▸ **Comprueba tu comprensión**
**a.** Traduce al inglés esta oración del texto sobre la cultura y la pandemia: "La realidad de la pandemia es que han caído festivales por todo el mundo."
**b.** Prosigue el texto sobre la cultura y la pandemia a partir de su última oración.

▸ **Texto para analizar**

+ + + +

Incluso algún que otro pesimista, no digo ya los optimistas, pensaba allá por el mes de abril, después de varias semanas de confinamiento, que íbamos a cambiar. Que la irrupción mundial de la COVID-19 supondría otra manera de entender la vida. Han bastado unas semanas para darnos cuenta de que todo sigue igual, o que al menos queremos que todo sea igual que antes, como si esto hubiera sido un mal sueño. Salvo en la más cruda realidad de la pandemia, hemos vuelto al trabajo, a las terrazas, a la montaña, a las playas. Con mascarilla y alguna que otra medida más, pero como si nada hubiera cambiado. El verano siempre ha sido para eso, para disfrutar de unas merecidas vacaciones. Pero la época estival, al menos para una minoría, era el oasis perfecto para consumir teatro y música, gracias a una programación que esta temporada se presentaba más que interesante. Pero eso sí que ha cambiado radicalmente.
La realidad de la pandemia es que han caído festivales por todo el mundo. Pequeños, medianos y grandes, algunos incluso amenazando con la desaparición. Han cerrado salas que mantenían una programación más que digna durante todo el año, pese a sus escasos beneficios. Así que muchos nos hemos quedado sin nuestras merecidas vacaciones culturales, sin que se vislumbre de momento la luz al final del túnel. En los últimos meses las opiniones y preocupaciones de músicos, promotores y empresas de sonorización no son precisamente optimistas porque, simplemente, apenas si hay trabajo. Son todos profesionales, igual que otros que sí han gozado del visto bueno de la opinión pública. El mundo de la cultura se lleva una nueva puya y ya van demasiadas. Porque una cosa es poner el Dúo Dinámico a todo trapo en las ventanas y otra diferente defender y apoyar a un sector que cura el espíritu a base de representaciones o actuaciones. Decía Gabriel García Márquez que la cultura es el aprovechamiento social del conocimiento y ya va siendo hora de que nos demos cuenta, pero de verdad.

+ + + +

▸ **Extracto de datos**

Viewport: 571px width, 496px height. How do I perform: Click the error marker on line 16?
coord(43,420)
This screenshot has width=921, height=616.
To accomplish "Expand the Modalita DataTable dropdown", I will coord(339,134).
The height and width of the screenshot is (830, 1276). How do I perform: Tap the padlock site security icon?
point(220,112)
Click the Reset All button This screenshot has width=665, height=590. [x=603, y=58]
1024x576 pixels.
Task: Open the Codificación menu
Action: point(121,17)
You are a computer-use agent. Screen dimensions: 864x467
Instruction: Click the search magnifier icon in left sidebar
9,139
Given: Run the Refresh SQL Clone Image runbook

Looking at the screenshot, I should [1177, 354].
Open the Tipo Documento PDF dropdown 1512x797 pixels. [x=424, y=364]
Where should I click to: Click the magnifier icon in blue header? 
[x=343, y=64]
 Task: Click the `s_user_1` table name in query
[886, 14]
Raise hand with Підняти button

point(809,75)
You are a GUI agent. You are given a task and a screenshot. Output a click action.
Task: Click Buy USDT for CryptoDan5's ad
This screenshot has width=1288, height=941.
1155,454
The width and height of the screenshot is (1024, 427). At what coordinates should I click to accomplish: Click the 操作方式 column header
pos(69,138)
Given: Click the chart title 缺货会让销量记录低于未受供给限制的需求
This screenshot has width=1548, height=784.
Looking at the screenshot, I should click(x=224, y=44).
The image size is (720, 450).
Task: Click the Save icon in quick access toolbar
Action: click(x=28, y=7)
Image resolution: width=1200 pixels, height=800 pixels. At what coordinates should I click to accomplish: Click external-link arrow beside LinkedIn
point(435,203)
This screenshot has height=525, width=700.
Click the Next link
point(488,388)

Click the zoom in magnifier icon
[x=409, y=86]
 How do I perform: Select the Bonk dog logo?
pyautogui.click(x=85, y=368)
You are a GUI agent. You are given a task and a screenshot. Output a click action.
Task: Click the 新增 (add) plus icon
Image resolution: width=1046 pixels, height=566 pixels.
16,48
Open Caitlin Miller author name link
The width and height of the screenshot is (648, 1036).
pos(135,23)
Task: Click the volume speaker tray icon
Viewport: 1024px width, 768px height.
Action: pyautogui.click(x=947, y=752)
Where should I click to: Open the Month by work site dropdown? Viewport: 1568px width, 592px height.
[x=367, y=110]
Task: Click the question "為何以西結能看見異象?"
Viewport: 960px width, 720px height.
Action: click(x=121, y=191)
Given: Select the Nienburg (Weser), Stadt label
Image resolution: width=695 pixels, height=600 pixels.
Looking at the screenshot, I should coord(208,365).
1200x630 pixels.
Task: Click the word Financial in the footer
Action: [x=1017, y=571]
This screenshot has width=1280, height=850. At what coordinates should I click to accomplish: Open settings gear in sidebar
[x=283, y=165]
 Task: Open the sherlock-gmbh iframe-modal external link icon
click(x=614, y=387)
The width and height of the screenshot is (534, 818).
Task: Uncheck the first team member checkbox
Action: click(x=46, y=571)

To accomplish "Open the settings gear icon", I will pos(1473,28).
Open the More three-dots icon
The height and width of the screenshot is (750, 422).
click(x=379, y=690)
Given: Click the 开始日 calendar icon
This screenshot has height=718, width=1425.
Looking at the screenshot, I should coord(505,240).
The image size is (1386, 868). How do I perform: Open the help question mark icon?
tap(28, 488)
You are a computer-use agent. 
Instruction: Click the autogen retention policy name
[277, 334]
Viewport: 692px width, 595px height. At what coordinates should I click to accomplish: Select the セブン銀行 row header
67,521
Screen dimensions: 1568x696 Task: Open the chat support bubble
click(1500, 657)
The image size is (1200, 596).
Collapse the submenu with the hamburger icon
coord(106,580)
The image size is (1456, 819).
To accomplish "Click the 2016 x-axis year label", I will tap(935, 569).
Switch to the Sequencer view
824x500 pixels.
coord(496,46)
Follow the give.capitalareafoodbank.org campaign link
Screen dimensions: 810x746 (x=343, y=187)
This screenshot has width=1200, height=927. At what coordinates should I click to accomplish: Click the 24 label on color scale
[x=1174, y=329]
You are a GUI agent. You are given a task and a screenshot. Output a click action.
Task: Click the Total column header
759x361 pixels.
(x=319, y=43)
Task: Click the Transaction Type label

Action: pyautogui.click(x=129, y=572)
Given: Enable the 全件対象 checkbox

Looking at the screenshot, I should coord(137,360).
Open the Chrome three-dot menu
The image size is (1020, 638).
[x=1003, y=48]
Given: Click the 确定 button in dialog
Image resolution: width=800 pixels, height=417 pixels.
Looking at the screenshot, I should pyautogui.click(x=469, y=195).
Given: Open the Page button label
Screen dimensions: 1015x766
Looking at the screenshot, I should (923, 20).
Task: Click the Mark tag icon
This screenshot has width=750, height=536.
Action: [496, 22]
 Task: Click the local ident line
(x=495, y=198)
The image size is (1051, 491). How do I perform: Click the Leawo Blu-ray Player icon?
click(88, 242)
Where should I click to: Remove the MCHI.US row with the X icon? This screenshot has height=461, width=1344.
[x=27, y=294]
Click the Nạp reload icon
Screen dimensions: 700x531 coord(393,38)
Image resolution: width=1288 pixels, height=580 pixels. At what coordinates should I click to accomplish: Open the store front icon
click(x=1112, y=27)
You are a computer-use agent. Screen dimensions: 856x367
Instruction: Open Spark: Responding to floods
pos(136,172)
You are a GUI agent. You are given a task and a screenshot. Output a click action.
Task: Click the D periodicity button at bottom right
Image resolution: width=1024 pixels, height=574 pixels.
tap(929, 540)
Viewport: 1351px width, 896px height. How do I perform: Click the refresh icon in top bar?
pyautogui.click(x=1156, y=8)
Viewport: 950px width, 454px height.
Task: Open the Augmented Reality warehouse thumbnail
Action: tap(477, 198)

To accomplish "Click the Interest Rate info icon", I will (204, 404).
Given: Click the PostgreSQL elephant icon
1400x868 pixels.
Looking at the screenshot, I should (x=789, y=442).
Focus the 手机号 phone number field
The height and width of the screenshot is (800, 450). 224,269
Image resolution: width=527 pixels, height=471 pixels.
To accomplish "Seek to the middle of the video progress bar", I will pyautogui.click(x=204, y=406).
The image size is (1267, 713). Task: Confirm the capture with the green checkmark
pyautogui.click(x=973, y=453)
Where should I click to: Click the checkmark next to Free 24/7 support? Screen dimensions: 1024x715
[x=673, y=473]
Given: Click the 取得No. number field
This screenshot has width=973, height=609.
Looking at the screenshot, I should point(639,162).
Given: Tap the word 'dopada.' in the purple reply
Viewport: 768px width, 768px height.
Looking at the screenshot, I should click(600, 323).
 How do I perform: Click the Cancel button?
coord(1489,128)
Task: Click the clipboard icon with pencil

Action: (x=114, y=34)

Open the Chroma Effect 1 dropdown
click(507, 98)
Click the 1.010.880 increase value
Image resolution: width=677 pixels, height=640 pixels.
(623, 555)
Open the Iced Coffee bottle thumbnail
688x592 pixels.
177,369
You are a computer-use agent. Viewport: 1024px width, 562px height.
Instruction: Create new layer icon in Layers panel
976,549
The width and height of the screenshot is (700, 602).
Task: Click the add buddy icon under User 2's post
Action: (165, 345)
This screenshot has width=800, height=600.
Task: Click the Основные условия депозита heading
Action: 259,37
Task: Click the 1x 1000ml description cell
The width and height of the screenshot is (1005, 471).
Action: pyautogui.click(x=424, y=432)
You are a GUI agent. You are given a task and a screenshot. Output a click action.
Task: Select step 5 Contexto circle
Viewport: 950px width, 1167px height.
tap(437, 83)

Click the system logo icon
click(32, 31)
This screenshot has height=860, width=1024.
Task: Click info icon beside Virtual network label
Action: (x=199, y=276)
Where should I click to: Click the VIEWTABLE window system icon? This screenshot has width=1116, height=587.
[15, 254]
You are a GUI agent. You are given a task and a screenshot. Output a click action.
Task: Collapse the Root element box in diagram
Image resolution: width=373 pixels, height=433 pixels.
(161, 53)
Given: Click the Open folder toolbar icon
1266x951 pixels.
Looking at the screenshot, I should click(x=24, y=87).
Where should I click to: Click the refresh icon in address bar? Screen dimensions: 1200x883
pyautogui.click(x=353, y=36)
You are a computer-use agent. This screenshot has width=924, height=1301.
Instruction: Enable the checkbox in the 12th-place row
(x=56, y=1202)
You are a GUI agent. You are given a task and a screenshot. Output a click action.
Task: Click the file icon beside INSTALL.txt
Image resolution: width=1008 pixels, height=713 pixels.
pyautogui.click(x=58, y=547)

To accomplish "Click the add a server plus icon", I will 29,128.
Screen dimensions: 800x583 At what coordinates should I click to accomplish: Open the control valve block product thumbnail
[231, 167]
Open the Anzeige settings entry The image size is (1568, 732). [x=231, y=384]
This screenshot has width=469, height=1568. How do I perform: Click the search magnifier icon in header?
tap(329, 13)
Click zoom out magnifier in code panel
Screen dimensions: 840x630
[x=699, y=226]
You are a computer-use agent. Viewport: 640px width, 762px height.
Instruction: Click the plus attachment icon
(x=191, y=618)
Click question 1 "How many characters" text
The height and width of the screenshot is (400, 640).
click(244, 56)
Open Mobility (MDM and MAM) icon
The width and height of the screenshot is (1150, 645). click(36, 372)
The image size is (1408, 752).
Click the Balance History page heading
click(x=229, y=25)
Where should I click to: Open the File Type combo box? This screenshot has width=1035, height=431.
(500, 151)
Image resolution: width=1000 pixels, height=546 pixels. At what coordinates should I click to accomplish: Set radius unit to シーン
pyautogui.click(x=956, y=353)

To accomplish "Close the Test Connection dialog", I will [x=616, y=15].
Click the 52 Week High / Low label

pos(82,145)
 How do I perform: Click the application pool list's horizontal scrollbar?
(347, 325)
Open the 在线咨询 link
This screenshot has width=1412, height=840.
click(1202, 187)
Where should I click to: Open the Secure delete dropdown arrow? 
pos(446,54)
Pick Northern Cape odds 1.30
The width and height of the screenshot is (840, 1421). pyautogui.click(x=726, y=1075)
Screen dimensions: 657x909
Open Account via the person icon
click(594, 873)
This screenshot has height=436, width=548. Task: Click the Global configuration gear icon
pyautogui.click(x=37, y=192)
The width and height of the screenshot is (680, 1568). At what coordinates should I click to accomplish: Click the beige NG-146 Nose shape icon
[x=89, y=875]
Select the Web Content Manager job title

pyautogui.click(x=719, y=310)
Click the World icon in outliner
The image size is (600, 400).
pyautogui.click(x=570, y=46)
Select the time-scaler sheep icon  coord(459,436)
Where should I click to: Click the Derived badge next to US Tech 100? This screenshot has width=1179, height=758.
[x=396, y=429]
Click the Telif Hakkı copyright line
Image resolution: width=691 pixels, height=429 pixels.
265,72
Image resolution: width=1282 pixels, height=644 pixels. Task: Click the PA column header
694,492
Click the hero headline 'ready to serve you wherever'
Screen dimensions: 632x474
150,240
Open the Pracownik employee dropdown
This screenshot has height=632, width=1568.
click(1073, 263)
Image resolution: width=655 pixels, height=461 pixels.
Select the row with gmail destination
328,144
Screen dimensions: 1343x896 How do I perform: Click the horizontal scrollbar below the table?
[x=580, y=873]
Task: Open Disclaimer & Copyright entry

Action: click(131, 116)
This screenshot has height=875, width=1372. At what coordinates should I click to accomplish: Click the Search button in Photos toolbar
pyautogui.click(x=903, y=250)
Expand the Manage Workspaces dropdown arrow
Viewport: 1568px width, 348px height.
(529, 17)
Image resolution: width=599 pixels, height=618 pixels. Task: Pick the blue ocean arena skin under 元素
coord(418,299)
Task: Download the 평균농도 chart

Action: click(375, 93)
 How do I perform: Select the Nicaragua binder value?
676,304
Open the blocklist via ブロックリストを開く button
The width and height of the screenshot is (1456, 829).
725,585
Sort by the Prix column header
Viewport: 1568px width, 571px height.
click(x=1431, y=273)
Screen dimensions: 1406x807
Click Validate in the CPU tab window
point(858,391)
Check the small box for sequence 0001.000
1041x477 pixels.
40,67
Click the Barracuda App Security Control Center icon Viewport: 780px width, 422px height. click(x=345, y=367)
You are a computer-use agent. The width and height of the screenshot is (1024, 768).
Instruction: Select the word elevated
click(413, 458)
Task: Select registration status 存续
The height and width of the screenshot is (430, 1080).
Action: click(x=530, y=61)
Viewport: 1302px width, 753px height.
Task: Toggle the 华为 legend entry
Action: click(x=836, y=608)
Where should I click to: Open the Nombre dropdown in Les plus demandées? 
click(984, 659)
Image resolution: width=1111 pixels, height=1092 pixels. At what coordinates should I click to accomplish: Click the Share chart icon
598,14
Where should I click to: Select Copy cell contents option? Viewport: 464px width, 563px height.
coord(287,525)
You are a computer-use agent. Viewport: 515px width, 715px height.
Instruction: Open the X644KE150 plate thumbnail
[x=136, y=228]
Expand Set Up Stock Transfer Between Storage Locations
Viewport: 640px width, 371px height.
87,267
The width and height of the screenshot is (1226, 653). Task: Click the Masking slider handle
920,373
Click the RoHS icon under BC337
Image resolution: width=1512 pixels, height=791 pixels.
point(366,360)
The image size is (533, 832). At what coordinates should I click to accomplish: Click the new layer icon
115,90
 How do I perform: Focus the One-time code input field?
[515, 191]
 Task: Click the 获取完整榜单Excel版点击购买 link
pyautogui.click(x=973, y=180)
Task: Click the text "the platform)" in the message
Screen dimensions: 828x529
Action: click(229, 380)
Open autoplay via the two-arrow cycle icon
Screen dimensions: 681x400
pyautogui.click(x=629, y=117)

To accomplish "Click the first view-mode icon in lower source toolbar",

+ + + +

▸ **Solucionario**
**a.** The reality of the pandemic is that festivals have been canceled all over the world.

**b.**
Y es que la cultura no debe ser la excusa para salir a tomar unos vinos, sino al contrario. La pocas iniciativas que se han llevado a cabo este verano, al ejemplo de Montilla me remito, han puesto de manifiesto que la amplia mayoría de la población antepone la charla en el gallinero a disfrutar del trabajo del artista y de toda la industria que hay a su alrededor. Muchas han sido las voces que han criticado estas iniciativas, pero casi ninguna la que ha lamentado la actitud del público. Porque no se trata de prohibir espectáculos para evitar contagios, sino de concienciar a los asistentes de que si no se mantiene una actitud responsable en ellos, van a producirse. En espacios destinados a la cultura, en fiestas privadas o en plena calle, da igual el sitio. Es cuestión de responsabilidad y tan simple como consumir cultura por convencimiento, no por oportunismo. En el caso de la música en directo, de disfrutar del espectáculo, porque tiempo habrá de dar abrazos, una vez que hayamos abandonado los codazos -léase saludos con el codo-. Hay que hacerlo por los artistas, por la industria y también por los pocos que seguimos pensando que la cultura es necesaria per se, no porque ofrece la posibilidad de ir de copas con los amigos.